Le projet 0,78 de Stéphanie Guglielmetti connait donc plusieurs niveaux de lecture, avec une constante, toutefois, la mise en forme d’une certaine fragilité, celle de la rencontre et celle de l’image. Ce chiffre de 0,78 montre tout le travail qu’il reste à accomplir en matière de diffusion et de reconnaissance. Toutefois, dans cette approche, le rapport aux chiffres se révèle quelque peu trompeur, étant donné que c’est prioritairement ce qui échappe à la mesure, aux codifications et aux normes qui est mis en lumière. En effet, si les artistes femmes sont extrêmement peu représentées dans le paysage artistique passé et contemporain, les chiffres donnant certes une idée du caractère révoltant de la situation, la meilleure chose à faire, dans une démarche d’engagement et de contestation, reste l’attention que l’on adresse à l’humain et à ses infimes composantes. C’est pourquoi le travail de Stéphanie Guglielmetti aspire moins à bousculer les codes qu’à partir à la rencontre de ses semblables, tenant compte de la diversité des hommes et des femmes, et de la volatilité de chaque entrevue. De même, l’aspiration profonde d’une telle approche repose sans doute sur une logique de la présentation et de la diffusion, étant donné que tout amateur d’art se familiarise volontiers avec des noms, des œuvres ou des trajectoires, mais qu’il arrive assez rarement, somme toute, qui soit familier des visages réels de ces personnes. Tout compte fait, ce qu’accomplit Stéphanie Guglielmetti à propos de ces artistes femmes consiste à leur donner un visage, c’est-à-dire une chose que seule la photographie est capable de mettre en œuvre.
####################
Exercices à résoudre >>
a) Dans le texte sur le projet 0,78, avec quelles choses l'amateur d'art se familiarise-t-il volontiers ? Énumérez-les toutes.
b) D'après le texte sur le projet 0,78, que fait Stéphanie Guglielmetti pour les artistes femmes, et qu'est-ce que seule la photographie peut accomplir ?
c) Résumez sous forme de liste le paragraphe du texte commençant par « Le projet 0,78 de Stéphanie Guglielmetti », en conservant ses faits principaux.
Les données n'ont aucun lien avec le texte.

Jeu de données >>
####################
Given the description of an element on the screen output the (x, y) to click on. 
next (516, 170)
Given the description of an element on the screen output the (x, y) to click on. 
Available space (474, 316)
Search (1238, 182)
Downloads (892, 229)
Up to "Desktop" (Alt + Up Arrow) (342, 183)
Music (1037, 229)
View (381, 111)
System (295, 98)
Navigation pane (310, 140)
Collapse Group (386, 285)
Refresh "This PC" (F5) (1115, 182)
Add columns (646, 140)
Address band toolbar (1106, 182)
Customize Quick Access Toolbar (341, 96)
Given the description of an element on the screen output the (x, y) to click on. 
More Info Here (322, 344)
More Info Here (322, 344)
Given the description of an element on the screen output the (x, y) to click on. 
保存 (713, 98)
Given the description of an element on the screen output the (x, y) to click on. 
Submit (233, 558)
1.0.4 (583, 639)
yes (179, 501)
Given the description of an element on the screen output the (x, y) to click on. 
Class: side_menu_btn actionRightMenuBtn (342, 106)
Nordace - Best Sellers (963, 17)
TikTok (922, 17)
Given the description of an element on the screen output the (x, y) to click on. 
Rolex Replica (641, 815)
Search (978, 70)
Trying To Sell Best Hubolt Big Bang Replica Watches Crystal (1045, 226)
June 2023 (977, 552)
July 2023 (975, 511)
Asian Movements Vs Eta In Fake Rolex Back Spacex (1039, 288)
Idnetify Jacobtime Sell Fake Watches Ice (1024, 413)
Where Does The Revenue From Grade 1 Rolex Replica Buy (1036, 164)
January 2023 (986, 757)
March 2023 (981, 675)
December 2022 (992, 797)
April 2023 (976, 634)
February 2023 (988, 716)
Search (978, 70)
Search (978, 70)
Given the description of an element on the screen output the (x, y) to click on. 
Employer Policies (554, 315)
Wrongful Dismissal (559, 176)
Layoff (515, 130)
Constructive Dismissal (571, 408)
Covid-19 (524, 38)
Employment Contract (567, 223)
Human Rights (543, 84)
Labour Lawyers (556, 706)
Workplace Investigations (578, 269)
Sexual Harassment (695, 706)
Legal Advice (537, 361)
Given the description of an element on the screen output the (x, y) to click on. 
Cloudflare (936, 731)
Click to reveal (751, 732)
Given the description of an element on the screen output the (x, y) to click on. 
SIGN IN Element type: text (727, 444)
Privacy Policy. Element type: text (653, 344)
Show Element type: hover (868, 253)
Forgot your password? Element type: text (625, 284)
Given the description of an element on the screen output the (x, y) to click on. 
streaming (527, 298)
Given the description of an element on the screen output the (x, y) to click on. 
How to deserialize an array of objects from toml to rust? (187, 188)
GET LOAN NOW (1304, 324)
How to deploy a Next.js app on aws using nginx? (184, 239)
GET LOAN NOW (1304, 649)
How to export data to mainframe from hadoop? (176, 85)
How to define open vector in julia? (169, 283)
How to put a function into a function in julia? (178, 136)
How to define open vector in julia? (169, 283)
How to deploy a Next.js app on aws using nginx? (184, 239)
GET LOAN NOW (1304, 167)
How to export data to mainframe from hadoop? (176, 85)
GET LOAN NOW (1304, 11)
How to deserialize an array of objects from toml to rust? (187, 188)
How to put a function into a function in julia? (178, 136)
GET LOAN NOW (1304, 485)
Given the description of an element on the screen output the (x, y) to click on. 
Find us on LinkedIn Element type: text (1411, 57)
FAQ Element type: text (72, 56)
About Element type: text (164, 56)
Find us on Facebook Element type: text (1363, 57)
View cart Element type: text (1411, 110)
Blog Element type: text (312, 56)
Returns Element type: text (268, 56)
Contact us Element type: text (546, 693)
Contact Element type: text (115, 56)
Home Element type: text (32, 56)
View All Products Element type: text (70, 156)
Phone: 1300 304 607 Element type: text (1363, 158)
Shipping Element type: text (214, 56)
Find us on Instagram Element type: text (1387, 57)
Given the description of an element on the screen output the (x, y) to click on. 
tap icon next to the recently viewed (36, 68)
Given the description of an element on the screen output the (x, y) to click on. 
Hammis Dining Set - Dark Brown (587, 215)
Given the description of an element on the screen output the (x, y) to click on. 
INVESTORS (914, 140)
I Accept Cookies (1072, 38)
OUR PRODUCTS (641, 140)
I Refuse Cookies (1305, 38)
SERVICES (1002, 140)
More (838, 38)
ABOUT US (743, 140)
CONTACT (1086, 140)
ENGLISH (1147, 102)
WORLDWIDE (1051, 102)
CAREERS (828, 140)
####################
Réponses >>
a) Des noms, des œuvres, des trajectoires.

b) Elle leur donne un visage, ce que seule la photographie est capable de mettre en œuvre.

c)
- Le projet 0,78 de Stéphanie Guglielmetti offre plusieurs niveaux de lecture. Il présente une constante : la mise en forme d'une fragilité, celle de la rencontre et celle de l'image.
- Le chiffre 0,78 montre le travail qui reste à accomplir en matière de diffusion et de reconnaissance.
- Le rapport aux chiffres est trompeur, car l'approche met surtout en lumière ce qui échappe à la mesure, aux codifications et aux normes.
- Les artistes femmes sont extrêmement peu représentées dans le paysage artistique passé et contemporain. Dans une démarche d'engagement et de contestation, le mieux reste l'attention portée à l'humain et à ses infimes composantes.
- Ce travail vise moins à bousculer les codes qu'à aller à la rencontre de ses semblables. Il tient compte de la diversité des hommes et des femmes et de la volatilité de chaque entrevue.
- L'amateur d'art connaît des noms, des œuvres ou des trajectoires, mais rarement les visages réels de ces personnes.
- Stéphanie Guglielmetti donne un visage à ces artistes femmes, ce que seule la photographie peut accomplir.